Soft, layered backgrounds in two lines of CSS
Mesh gradients — those soft, multi-colored backgrounds that look like blended light — are everywhere in modern product and landing-page design. The Gradient Mesh Generator builds one as pure CSS: a stack of positioned radial-gradient layers over a solid base, ready to paste into any element’s background.
How it works
The effect is a single background property holding several radial-gradient(...) layers separated by commas, sitting on top of a background-color. Each layer is one blob: a position expressed in percentages, and a color that starts solid at the center and fades to fully transparent at its edge via an rgba(...) color stop. Because the layers are partly transparent, wherever two blobs overlap their colors blend, which is what produces the smooth mesh instead of distinct circles.

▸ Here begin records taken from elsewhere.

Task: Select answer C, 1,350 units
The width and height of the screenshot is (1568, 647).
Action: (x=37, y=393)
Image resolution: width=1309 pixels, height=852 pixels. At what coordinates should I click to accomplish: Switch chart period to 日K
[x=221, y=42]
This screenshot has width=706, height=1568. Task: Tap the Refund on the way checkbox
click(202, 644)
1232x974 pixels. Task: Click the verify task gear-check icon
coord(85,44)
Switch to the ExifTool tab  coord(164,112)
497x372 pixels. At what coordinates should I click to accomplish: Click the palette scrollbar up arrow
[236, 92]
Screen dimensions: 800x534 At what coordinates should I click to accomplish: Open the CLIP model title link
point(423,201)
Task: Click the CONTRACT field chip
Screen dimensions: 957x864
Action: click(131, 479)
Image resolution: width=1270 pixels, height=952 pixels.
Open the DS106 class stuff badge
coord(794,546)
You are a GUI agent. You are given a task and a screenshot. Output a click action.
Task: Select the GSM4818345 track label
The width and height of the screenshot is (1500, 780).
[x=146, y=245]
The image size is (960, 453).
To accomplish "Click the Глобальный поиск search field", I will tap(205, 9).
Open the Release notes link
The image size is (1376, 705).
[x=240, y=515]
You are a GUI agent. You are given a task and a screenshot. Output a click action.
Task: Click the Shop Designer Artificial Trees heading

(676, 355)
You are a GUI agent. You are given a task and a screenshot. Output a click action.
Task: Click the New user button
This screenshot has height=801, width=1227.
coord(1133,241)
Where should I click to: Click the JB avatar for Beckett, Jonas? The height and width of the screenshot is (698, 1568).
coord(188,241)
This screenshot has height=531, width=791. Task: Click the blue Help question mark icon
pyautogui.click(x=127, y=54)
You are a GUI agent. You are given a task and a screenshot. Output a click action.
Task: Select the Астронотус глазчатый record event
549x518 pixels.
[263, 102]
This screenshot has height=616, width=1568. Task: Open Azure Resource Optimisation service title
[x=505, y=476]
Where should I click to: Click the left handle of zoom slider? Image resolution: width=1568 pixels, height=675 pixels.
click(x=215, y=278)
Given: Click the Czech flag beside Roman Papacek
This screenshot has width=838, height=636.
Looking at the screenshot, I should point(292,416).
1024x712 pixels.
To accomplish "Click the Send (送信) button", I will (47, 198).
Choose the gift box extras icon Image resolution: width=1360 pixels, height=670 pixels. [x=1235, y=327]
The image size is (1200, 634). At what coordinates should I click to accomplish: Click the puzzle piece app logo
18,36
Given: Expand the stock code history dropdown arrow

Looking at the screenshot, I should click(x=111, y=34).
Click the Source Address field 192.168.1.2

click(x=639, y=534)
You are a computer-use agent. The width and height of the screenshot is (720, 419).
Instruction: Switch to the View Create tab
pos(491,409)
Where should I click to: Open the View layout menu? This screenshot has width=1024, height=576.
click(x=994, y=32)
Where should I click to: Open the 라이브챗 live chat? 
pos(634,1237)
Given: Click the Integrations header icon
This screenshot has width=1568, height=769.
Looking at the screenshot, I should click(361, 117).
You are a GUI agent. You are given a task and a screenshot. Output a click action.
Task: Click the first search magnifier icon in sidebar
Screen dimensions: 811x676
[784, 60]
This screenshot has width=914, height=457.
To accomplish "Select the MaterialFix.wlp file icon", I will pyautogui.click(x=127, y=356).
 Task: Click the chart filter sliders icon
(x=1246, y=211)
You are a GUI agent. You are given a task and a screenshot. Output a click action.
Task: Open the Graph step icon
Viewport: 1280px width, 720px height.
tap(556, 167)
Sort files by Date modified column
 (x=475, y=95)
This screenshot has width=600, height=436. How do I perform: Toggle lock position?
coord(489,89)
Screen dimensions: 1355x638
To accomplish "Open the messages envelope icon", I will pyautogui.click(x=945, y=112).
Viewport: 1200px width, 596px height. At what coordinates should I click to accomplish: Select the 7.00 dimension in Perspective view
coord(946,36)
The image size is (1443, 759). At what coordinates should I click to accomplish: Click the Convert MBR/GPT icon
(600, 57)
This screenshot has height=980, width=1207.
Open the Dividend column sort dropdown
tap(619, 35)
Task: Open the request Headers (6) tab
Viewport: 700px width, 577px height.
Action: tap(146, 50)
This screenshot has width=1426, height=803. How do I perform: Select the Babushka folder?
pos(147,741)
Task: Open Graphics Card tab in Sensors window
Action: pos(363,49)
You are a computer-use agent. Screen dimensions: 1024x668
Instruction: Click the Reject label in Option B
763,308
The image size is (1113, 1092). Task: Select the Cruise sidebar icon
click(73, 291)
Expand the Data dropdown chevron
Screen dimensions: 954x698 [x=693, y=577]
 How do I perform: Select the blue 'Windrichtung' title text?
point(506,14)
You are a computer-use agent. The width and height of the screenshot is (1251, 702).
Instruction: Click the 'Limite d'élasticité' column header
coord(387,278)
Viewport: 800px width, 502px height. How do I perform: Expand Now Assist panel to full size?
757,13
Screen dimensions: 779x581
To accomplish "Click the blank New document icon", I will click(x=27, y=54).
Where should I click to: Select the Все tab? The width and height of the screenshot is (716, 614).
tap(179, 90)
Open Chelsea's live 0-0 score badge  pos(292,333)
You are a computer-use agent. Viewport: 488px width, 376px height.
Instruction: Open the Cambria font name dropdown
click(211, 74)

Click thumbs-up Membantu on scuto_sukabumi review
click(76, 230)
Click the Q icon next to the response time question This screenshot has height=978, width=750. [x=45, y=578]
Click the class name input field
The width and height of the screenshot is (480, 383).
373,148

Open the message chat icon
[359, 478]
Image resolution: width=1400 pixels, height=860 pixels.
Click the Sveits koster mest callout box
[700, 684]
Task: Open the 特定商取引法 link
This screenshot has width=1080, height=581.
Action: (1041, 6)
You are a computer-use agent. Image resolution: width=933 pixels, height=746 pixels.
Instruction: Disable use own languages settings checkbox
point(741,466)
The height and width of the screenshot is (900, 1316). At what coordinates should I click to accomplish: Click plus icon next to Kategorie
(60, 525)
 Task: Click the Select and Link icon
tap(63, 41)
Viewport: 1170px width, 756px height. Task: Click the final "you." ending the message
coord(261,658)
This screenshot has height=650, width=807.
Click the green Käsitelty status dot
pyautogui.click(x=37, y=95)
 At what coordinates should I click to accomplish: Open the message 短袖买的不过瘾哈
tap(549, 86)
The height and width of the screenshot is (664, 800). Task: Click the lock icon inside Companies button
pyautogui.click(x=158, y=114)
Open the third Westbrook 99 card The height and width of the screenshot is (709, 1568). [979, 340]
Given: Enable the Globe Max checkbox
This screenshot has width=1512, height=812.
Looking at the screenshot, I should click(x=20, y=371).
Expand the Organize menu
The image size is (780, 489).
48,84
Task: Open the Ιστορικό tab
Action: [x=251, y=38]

Colors are chosen in HSL. You set a base hue and a spread; each point gets a hue drawn from that window at high saturation and medium lightness, then converted to rgba. Positions are scattered across the element. A narrow spread keeps the mesh tonal; a wide spread makes it vivid and aurora-like.
Tips and example
- A typical result looks like this, applied to a full-height hero:
background-color: #2b1055;
background:
radial-gradient(at 18% 22%, rgba(124,58,237,0.8) 0px, transparent 50%),
radial-gradient(at 82% 14%, rgba(236,72,153,0.7) 0px, transparent 55%),
radial-gradient(at 40% 78%, rgba(59,130,246,0.7) 0px, transparent 50%);
- Apply it to a large element such as a hero or section — meshes read best at scale, not on small buttons.
- Use a darker base color for a glowing, neon feel and a lighter base for a soft, pastel one.
- Keep four to six points; too many muddy the blend, too few look like plain gradients.